The club has a vision of what it wants starting July 10, which could be to make another designated player-level signing. Because last season Miller made a guaranteed compensation of $86,553.75 while Nicholson's salary was considerably more at $281,456.00, according to the MLS Players Association, United now has more financial leeway.
Miller, 25, is 6-1, 175 pounds and can play either outside back position. United needs depth there with injuries to Tyrone Mears and Marc Burch, who will have possibly season-ending meniscus surgery this week. Miller has been in the league with Montreal and Colorado since 2014 but hasn't yet played a game this season. Heath said he's unsure if Miller could play Saturday when the Loons take on Vancouver at TCF Bank Stadium.

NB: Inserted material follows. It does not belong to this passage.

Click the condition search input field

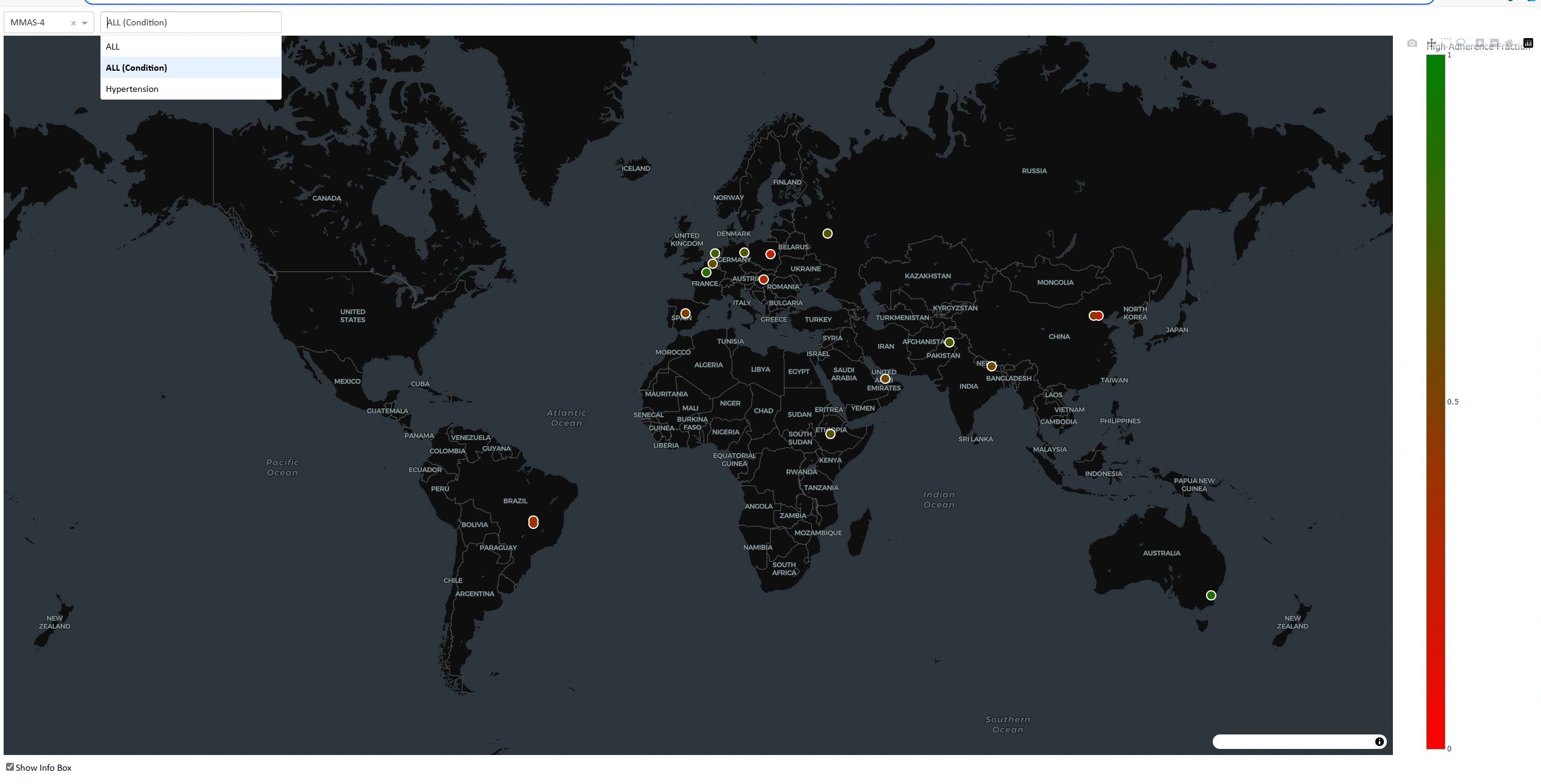191,22
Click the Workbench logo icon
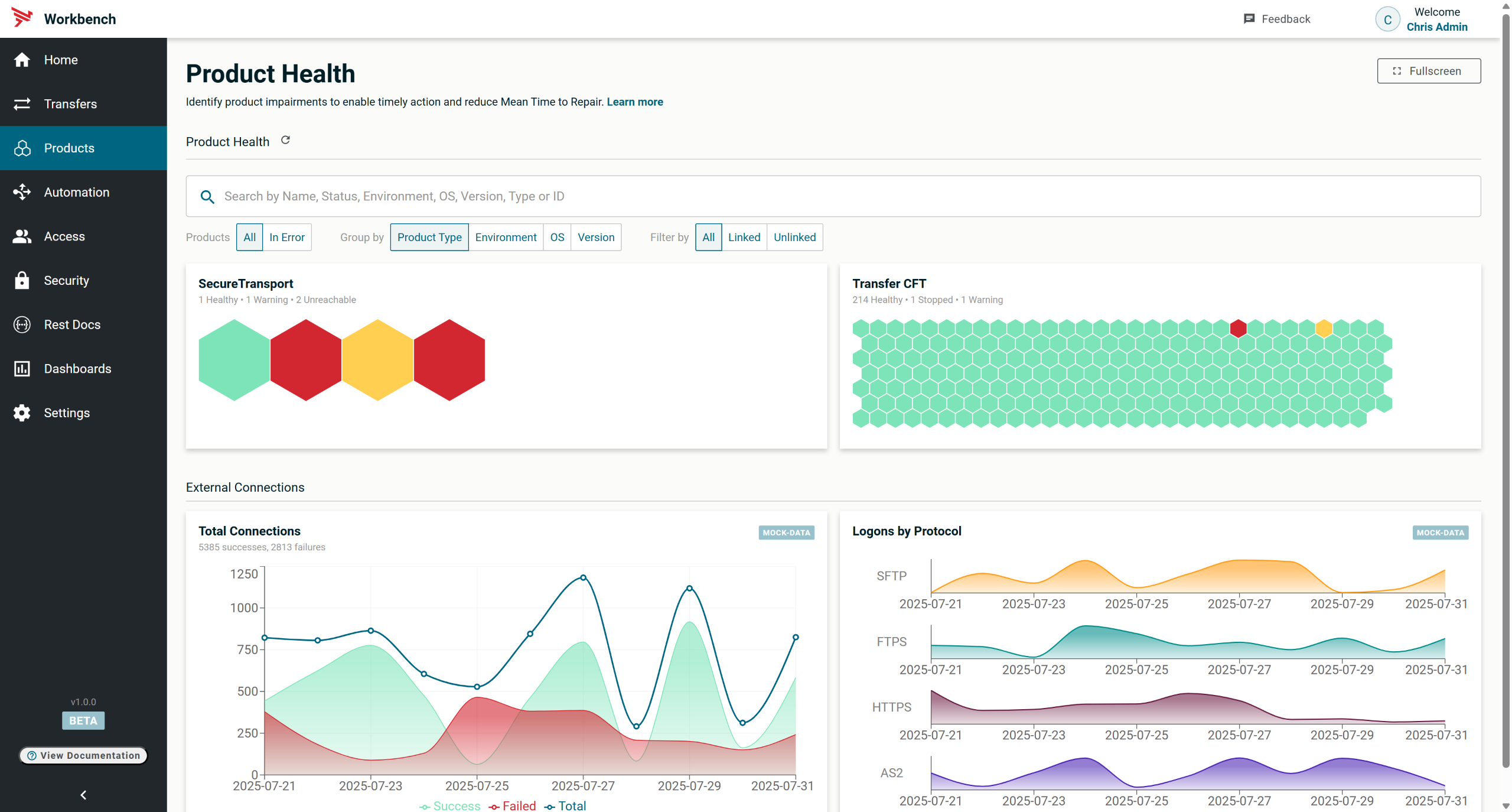 point(22,18)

Nicholson, 23, came to United last summer in a transfer from Scottish club Hearts. He played 20 games and totaled two goals and two assists. Heath said Frantz Pangop or Alexi Gomez could slot in for Nicholson.
Zucker Clancy finalist
Jason Zucker is one of three finalists for the King Clancy Memorial Trophy, awarded to the NHL player who best exemplifies leadership qualities on and off the ice. The winner will be named June 20 in Las Vegas.
Zucker and his wife, Carly, raised funds for the Zucker Family Suite and Broadcast Studio at the University of Minnesota Masonic Children's Hospital, a space that allows children and their families to watch Wild games in a gamelike setting. They donated $160,000 to start the project, and also contributed $1,600 for each goal Zucker, who wears No. 16, scored (33) this season. In seven months, the project has raised more than $900,000.

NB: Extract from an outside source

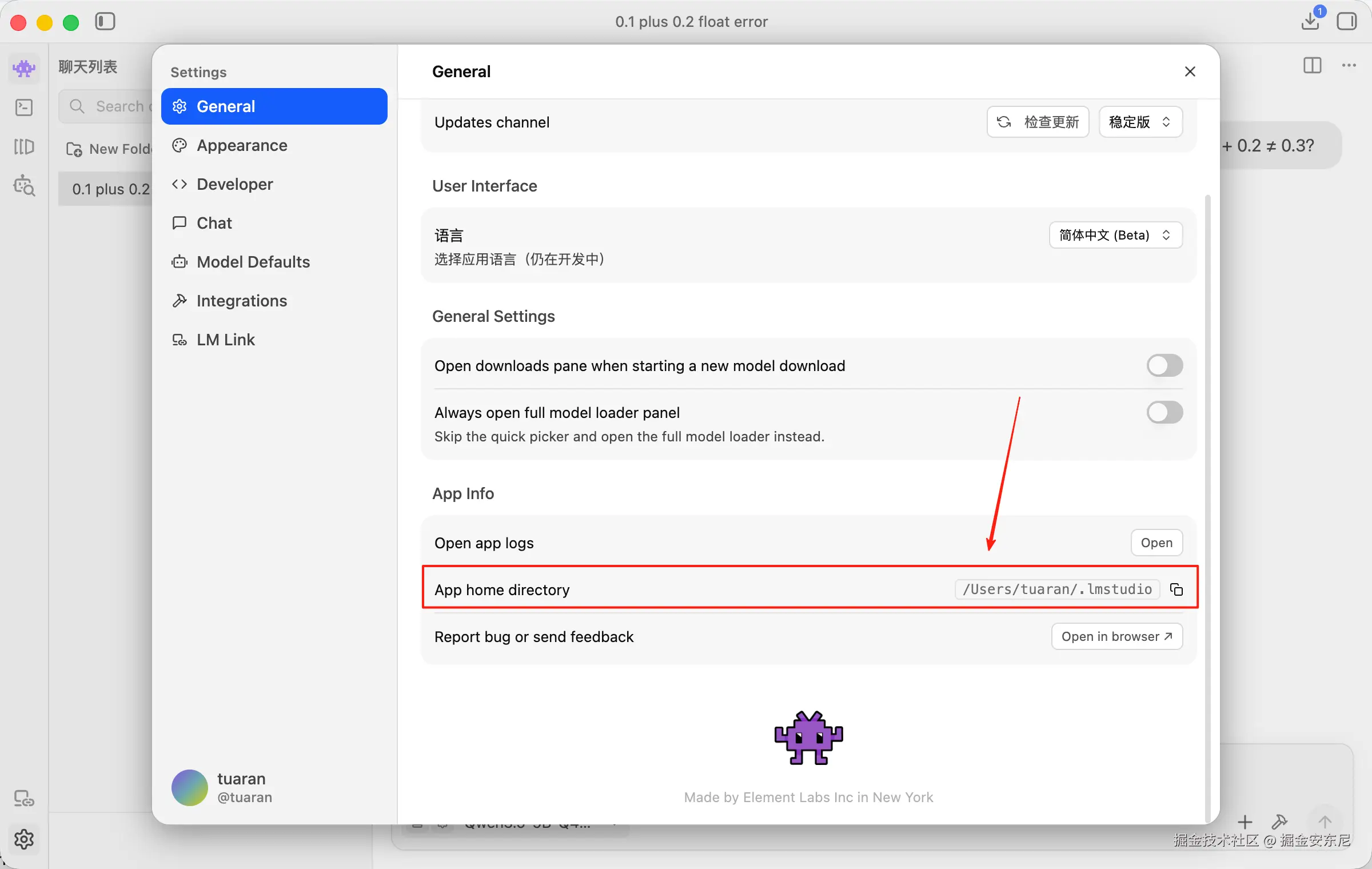Open the Discover search icon in left sidebar
This screenshot has width=1372, height=869.
(24, 185)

The other finalists are P.K. Subban of Nashville and the Sedin twins, Henrik and Daniel, of Vancouver.
•The Wild signed forward Dmitry Sokolov to a three-year, entry-level contract and defenseman Eric Martinsson to a one-year, two-way contract.
Sokolov tallied a career-high 96 points — including 50 goals — in 64 games in the Ontario Hockey League last season, splitting 2017-18 with Barrie and Sudbury. He was the Wild's seventh-round pick (196th overall) in 2016.
Martinsson had three goals and 17 points in 46 games for Vaxjo HC in the Swedish Elite League last season. The 6-0, 185-pound native of Klippan, Sweden, also had 11 points in 13 playoff games to help Vaxjo HC win the playoff championship.
• Carlie Wagner of the Gophers women's basketball team and Derek Wiebke of the men's cross-country and track and field teams were named Minnesota's winners of the prestigious Big Ten Conference Medal of Honor. The award recognizes academic and athletic excellence.
• Paula Krueger was named Northern State women's basketball coach. She was the Wolves' associate head coach the past two seasons. She replaces Curt Fredrickson who coached the team for 39 seasons before retiring with a 846-306 record.
• The Big Ten finalized wrestling foes for the 2018-19 season for the Gophers and other conference teams. Minnesota will host Rutgers, Purdue, Iowa, Maryland and Indiana and take trips to Nebraska, Wisconsin, Illinois and Northwestern. Dates and times will be announced later.
• Gophers junior Temi Ogunrinde was named the Big Ten's field athlete of the week. She won the hammer title at the Lenny Lyles/Clark Wood Invitational in Louisville with a toss of 220 feet.
• Senior Felix Corwin of the Gophers was an at-large selection for the NCAA men's singles tennis tournament. He will compete in the five-day event, starting May 23, at Wake Forest.